Parties started to look for its candidates soon after Čuba announced his intention to resign. ANO 2011 had its candidate chosen at the time of Čuba's resignation but refused to announce his name. Civic Democratic Party was considering possible candidates at the time. Mayors and Independents offered nomination to Mayor of Zlín Miroslav Adámek. Michaela Blahová was speculated as a candidate of the Christian and Democratic Union – Czechoslovak People's Party. Czech Social Democratic Party expressed  intention to have its candidate. Czech Pirate Party decided to find a candidate by publishing an advertisement in local media. Tomáš Goláň announced his candidacy as a candidate of Senátor 21 on 22 March 2018. He stated he wants to prove that Senate is an important part of Czech Constitutional system.

Nine candidates decided to run for the position. Miroslav Adámek was nominated by Mayors and Independents and supported by the Civic Democratic Party and TOP 09. Other candidates included Michaela Blahová nominated by KDU-ČSL, Michal Filip nominated by ANO 2011, Tomáš Goláň nominated by Senátor 21 or Radim Jünger nominated by ČSSD.

Campaign

First round
Miroslav Adámek was considered front-runner of the election. Michal Filip and Michaela Blahová were considered his main rivals. Tomáš Goláň was also viewed as a strong candidate.
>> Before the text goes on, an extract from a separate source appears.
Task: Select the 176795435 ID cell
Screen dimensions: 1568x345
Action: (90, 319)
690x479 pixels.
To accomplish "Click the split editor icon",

Adámek's campaign cost 300,000 CZK. He published a video spot that received mixed responses and had 15 billboards set up. He refused to have meetings with voters.
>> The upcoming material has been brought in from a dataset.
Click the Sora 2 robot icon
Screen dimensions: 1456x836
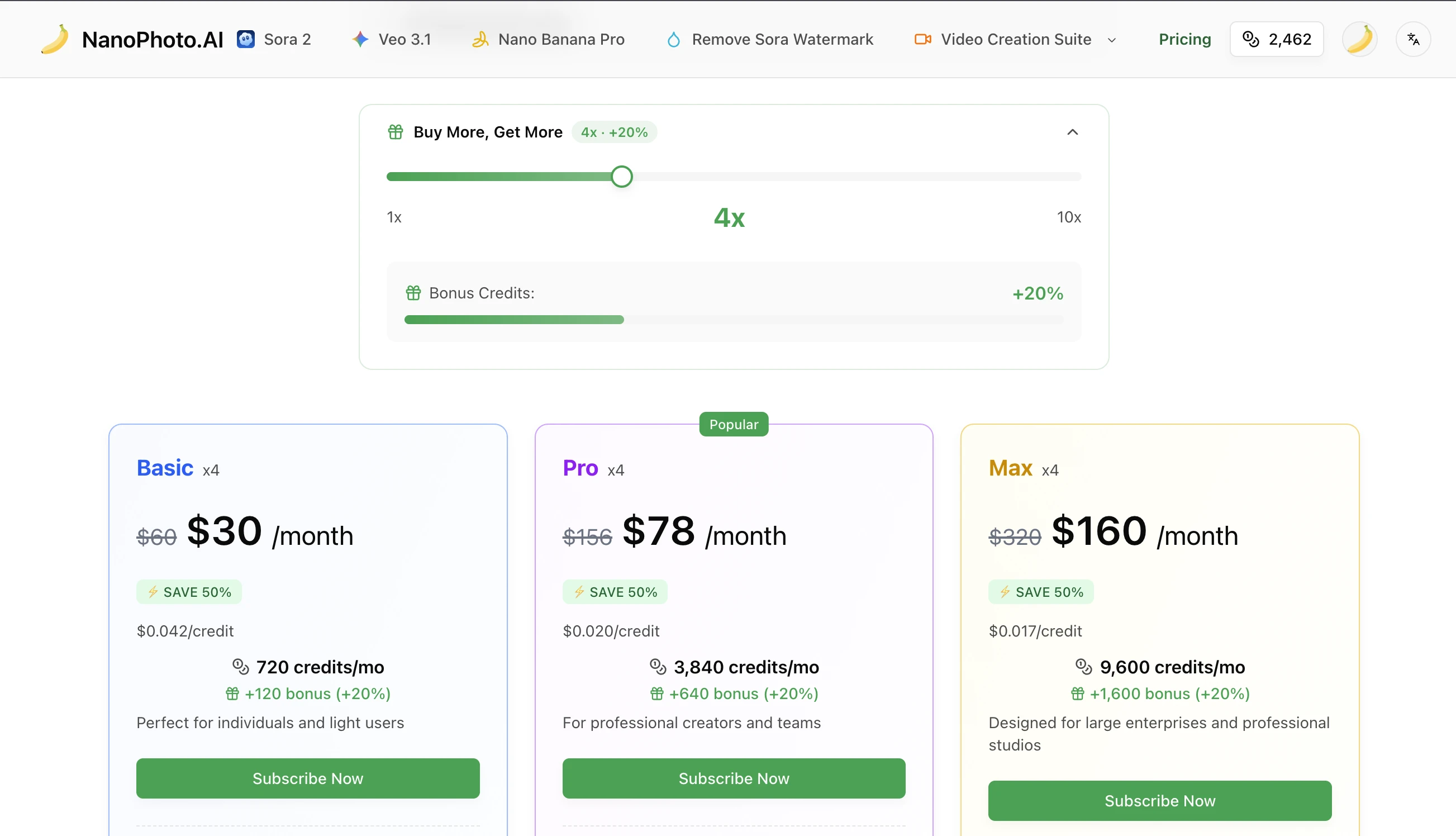246,39
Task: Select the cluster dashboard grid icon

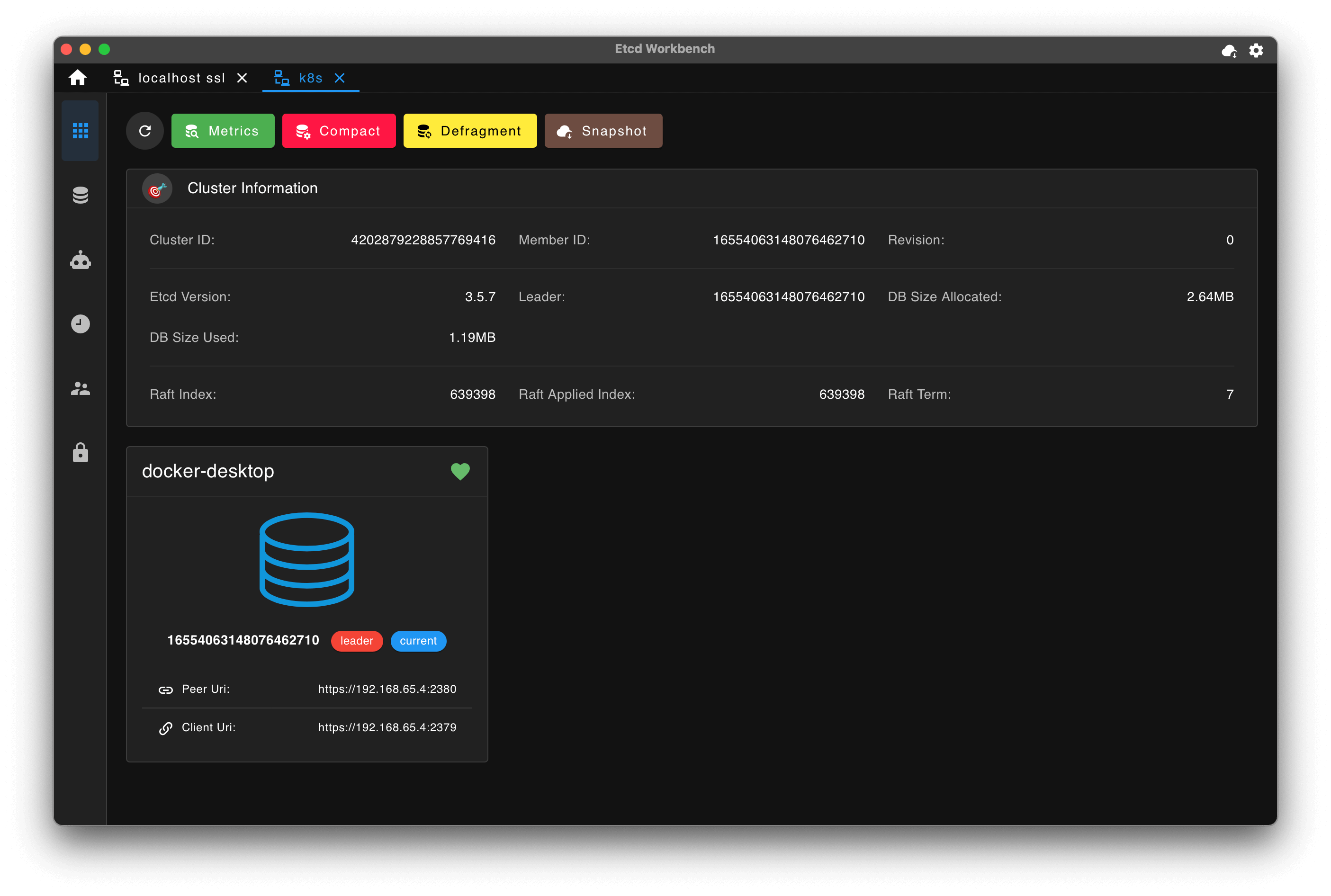Action: coord(81,131)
Goláň had the most expensive campaign. He had installed 17 billboards and three megaboards. His posters were also on 20 Trolleybuses and three Ticket Autommats. He held summer cinema at Čepkovo. Goláň himself was very active at social media.
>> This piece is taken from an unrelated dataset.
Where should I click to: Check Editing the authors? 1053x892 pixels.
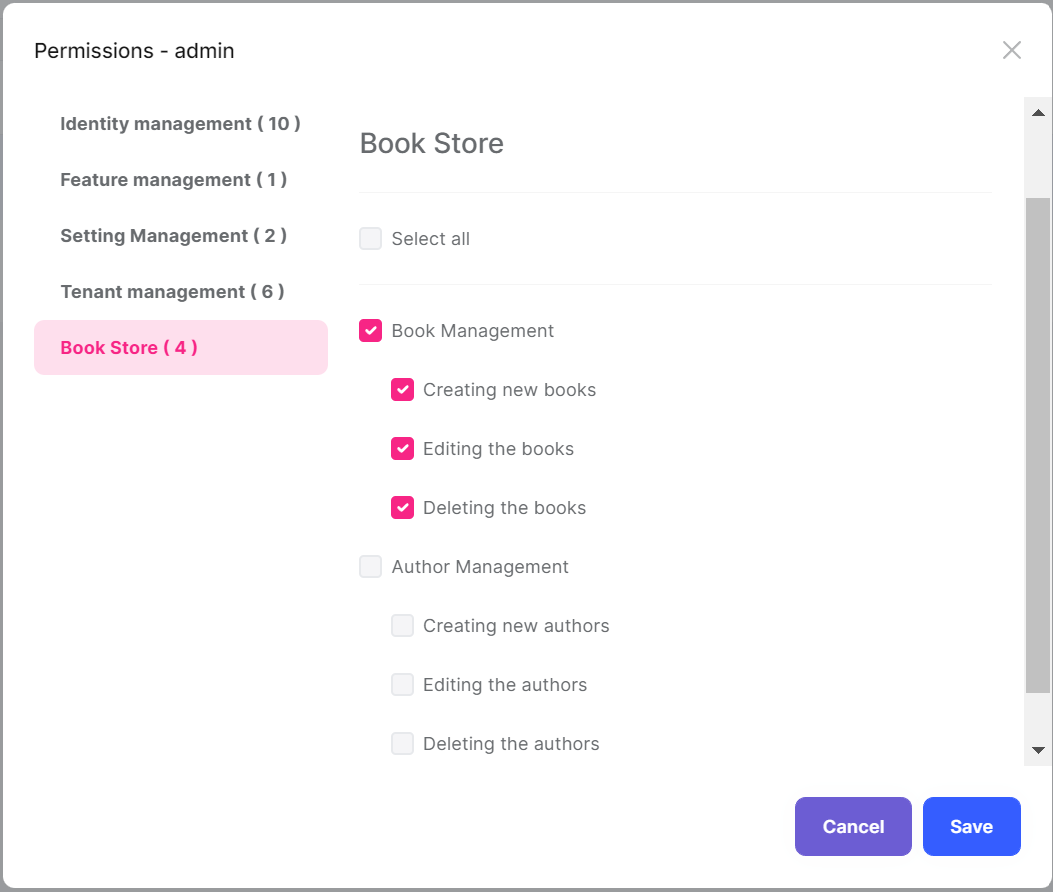[x=402, y=684]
Blahová focused on personal campaigning and social media. She also had posters at three bigboards, 50 yachts and 12 billboards.

The first round was held on 18 and 19 May 2018. Michaela Blahová and Tomáš Goláň advanced to second round. Goláň's success was unexpected. Miroslav Adámek admitted that he feels disappointment with his result but accepts it. Michaela Blahová stated that her success might be caused by the fact that she was the only female candidate in the election. She noted she will continue personal campaign. Goláň stated that his advancement to the second round was caused by jis campaign. He noted he will lead more intensive campaign for the second round. Communist Party candidate Rafaja admitted he is disappointed with the result as he expected that he could advance to the second round. Aleš Fuksa thanked Pirate Party for its support.

Second round
Blahová visited bigger towns within the district. It includes Valašské Klobouky, Fryšták or Slušovice. Her campaign was supported by Pavel Fischer. Goláň also led personal campaign in bigger towns. He visited Fryšták, Vizovice, Slušovice, Valašské Klobouky or Zlín. He focused on voters of Miroslav Adámek and Aleš Fuksa. Goláň received endorsement from the Pirate Party. He launched second phase of his campaign on 24 May when he campaigned in Zlín. He concluded his campaign on 25 May when he met citizens at Baťa's institute.

Second round was held on 25 and 26 May 2018. First preliminary results showed candidates tied but Goláň started leading when more votes were counted. Goláň's supporters started celebrating when 70% of votes were counted and Goláň was leading. He eventually received 5,991 votes while Blahová only 5,148.

Campaign finances

Candidates

Results

Aftermath
Goláň thanked Blahová for a correct campaign and stated he plans to focus on taxes and opposition to privatisation of some vital resources, including water. Blahová stated she respects the result. She considered her result as a success because no candidate of KDU-ČSL advanced to the second round in previous elections.

Goláň received appointment decree on 19 June 2018. His term ended in 2020. Goláň's victory led to establishment of a new Senate Caucus called Caucus for Liberal Democracy. It consists of independent Senators. He was reelected in 2020 Senate election defeating Pavel Stodůlka with 59% of votes. He then joined the Civic Democratic Party.